_Exercise directions_: If a line in the entries below includes "heading", pick it out and copy it.

Source data:
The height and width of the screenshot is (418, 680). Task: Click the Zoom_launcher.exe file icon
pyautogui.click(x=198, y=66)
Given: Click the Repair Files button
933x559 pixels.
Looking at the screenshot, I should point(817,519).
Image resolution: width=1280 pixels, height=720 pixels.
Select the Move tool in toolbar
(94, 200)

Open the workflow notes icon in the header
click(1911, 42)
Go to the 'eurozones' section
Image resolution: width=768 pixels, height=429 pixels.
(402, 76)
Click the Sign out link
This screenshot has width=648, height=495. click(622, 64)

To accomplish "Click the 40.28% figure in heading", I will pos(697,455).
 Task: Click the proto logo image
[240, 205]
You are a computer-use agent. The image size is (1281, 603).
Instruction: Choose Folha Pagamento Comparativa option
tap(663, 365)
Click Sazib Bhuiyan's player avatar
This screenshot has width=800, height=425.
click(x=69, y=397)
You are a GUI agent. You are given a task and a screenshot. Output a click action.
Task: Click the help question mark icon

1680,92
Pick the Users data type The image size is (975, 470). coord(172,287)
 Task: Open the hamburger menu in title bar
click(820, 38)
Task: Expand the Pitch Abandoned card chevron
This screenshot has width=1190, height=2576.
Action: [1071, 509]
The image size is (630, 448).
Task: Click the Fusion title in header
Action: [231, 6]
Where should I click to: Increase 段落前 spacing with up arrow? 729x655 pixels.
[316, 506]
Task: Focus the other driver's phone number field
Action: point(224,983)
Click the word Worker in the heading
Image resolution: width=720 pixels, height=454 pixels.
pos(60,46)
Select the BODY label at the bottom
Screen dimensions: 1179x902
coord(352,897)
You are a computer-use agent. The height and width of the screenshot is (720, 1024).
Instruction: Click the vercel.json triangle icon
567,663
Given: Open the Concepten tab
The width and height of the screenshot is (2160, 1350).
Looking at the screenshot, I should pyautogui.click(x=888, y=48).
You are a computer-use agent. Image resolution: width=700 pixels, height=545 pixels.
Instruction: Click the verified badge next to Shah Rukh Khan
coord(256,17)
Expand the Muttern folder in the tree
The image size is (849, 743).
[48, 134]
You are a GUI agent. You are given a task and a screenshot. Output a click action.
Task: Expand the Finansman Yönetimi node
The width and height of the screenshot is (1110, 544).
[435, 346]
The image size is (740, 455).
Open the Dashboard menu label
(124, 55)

_Solved problem_:
To accomplish "Click the 40.28% figure in heading", I will pos(697,455).
Click the word Worker in the heading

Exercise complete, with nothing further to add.